Despite its having been defaced, he couldn’t; God forgive him, it was the only Bible in the place. He tore up the loose pages on which she appeared to have drafted her fiction and stuffed them among the shards of plastic, and picked up the book. Its binding felt unpleasantly soft, and he bore the volume quickly into the main room and dropped it on the table to meet its dim blurred twin. Much of the table was occupied by her schoolwork, which could wait while he finished clearing the hall. There was still one item on the floor to be put with the rest of the rubbish, and he meant to throw it away unexamined, since he had no desire to see her eyes. When he crouched for the bus pass, however, he found her face turned up to him.
His breath trembled out of him like the beginning of a sigh, and then he took a long harsh gulp of air. He’d almost allowed himself to be swayed by memories of her, but he wasn’t to be tricked again. Try as she might, she couldn’t conceal how she already had been at the time of the photograph. Her hair wasn’t cropped, but now that made him wonder sickly whether it had been infested. Her eyes were doing their best to appear as innocent as her mother would have liked to see them, but the longer he peered at them the more false they became. All those months ago, just after he’d informed her that they had a place in Nazarill, her face had been invaded by metal emblems of wilfulness, their poison seeping into her blood. He felt as though her shrunken plastic gaze had trapped him in a crouch not far short of a genuflection, but he’d show her who held the power. He seized the slippery image of her and bent it until it snapped.
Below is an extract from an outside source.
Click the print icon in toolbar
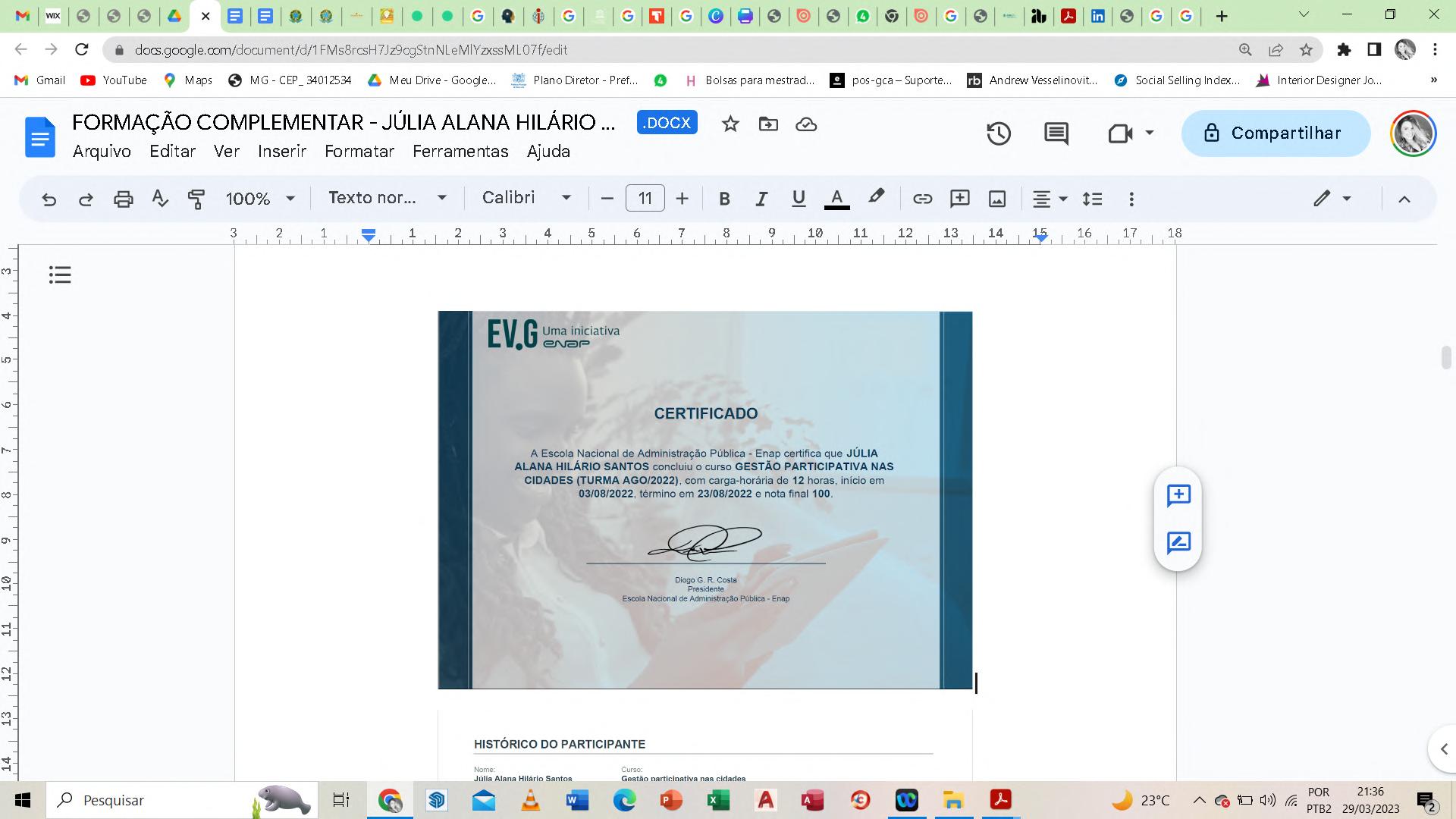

He flung the halves into the carrier as he took it to the kitchen, where he thrust it into the bin. The action drained enough of his anger to let him be calm as he restored Heather’s books to their place. ‘There,’ he told each of them, and smoothed any crumpled pages before he closed the book and caressed its binding. ‘Rest now. She can’t hurt you any more.’ By the time he’d positioned the last book on the shelf his words had acquired some of the qualities of a prayer. Now he could pray properly, he thought as he fetched the vacuum cleaner from his bedroom.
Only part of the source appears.